Research team identifies mutations key to antibiotic resistance
Two genetic mutations could be key to understanding how bacteria retain antibiotic resistance, according to a team led by University of Idaho researchers.
How those mutations improve antibiotic resistance is the subject of a paper published this month in the journal Nature Ecology & Evolution. The paper, "Compensatory mutations improve general permissiveness to antibiotic resistance plasmids," was written in partnership with researchers from the University of Florida, the University of Washington and Point Loma Nazarene University.
Leading the UI team was Eva Top, professor in the Department of Biological Sciences in the College of Science, a researcher at UI's Institute for Bioinformatics and Evolutionary Studies (IBEST) and director of the Bioinformatics and Computational Biology graduate program. Other UI participants involved in the project were Wesley Loftie-Eaton, Jack Milstein, Samuel Hunter, Kelsie Bashford and Kieran Dong.
The World Health Organization has declared antibiotic resistance among bacterial pathogens a significant human health crisis. The changing nature of bacteria in order to resist antibiotic treatments can result in little or no treatment options for someone infected with certain severe bacterial infections.
Top and her team's research focuses on one of the major contributors to antibiotic resistance: pieces of DNA called plasmids that can transfer between cells of bacteria and provide that resistance. Before this research, it was unknown how or why some bacteria hold on to these plasmids and others don't.

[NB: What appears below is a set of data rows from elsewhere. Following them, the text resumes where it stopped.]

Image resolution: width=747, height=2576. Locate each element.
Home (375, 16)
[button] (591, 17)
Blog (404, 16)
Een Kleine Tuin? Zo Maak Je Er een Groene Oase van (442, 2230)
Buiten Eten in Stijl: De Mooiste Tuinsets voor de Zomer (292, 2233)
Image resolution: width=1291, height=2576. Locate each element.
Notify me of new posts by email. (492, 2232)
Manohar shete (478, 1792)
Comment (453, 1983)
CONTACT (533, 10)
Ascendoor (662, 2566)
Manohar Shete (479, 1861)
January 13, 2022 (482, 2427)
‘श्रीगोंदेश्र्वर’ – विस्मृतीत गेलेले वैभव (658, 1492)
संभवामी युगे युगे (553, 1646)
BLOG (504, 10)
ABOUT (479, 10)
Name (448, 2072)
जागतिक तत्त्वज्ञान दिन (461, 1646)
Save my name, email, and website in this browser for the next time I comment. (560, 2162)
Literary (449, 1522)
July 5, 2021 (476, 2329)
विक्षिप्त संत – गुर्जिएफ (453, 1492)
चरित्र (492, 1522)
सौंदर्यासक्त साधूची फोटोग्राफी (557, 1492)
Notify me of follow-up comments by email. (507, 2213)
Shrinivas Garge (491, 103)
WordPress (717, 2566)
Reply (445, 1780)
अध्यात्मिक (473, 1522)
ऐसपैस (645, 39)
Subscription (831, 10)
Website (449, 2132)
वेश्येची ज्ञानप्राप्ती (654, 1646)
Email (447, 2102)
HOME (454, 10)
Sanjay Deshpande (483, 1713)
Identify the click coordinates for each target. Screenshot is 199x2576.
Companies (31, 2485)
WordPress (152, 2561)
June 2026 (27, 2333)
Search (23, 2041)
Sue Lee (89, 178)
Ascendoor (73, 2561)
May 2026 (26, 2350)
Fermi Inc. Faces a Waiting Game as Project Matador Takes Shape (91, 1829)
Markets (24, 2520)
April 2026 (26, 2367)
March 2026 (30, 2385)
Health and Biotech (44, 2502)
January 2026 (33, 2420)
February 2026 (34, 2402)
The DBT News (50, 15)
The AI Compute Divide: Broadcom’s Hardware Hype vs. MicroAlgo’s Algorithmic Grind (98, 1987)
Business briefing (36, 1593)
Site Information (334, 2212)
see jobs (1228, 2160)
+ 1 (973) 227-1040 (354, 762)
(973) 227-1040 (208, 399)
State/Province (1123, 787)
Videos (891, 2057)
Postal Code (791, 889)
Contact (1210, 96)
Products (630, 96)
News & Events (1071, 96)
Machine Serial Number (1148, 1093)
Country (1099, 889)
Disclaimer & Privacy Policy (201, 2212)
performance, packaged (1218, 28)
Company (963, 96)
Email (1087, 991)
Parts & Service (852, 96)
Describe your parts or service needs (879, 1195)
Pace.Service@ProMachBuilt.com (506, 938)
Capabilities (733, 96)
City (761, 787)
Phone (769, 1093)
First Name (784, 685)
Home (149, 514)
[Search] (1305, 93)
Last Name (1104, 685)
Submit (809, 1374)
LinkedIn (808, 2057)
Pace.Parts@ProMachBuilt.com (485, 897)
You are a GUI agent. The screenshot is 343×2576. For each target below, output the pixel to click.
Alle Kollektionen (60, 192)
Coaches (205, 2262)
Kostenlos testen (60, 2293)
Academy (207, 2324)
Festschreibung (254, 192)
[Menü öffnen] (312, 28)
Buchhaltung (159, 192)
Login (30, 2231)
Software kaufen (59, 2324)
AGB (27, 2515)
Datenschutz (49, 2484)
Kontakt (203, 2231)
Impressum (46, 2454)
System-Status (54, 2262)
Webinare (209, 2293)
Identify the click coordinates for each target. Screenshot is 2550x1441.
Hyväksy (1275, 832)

By studying the evolution of bacteria in her laboratory, the team found two genetic mutations that led bacteria to hold on to the resistance plasmids. These bacteria were also able to retain other plasmids they had not seen before, making them resistant to even more drugs.
"Any bacteria can mutate," Top said. "They always find a way. We're looking for a mechanism in the cell that improves retention, so we can block it. We're seeing general patterns of adaptation that allows the cell to hold on to the plasmid."
The study, which was funded by a grant from the National Institutes of Health, will act as a springboard for additional research that will attempt to force bacteria to "drop" the antibiotic-resistance plasmids.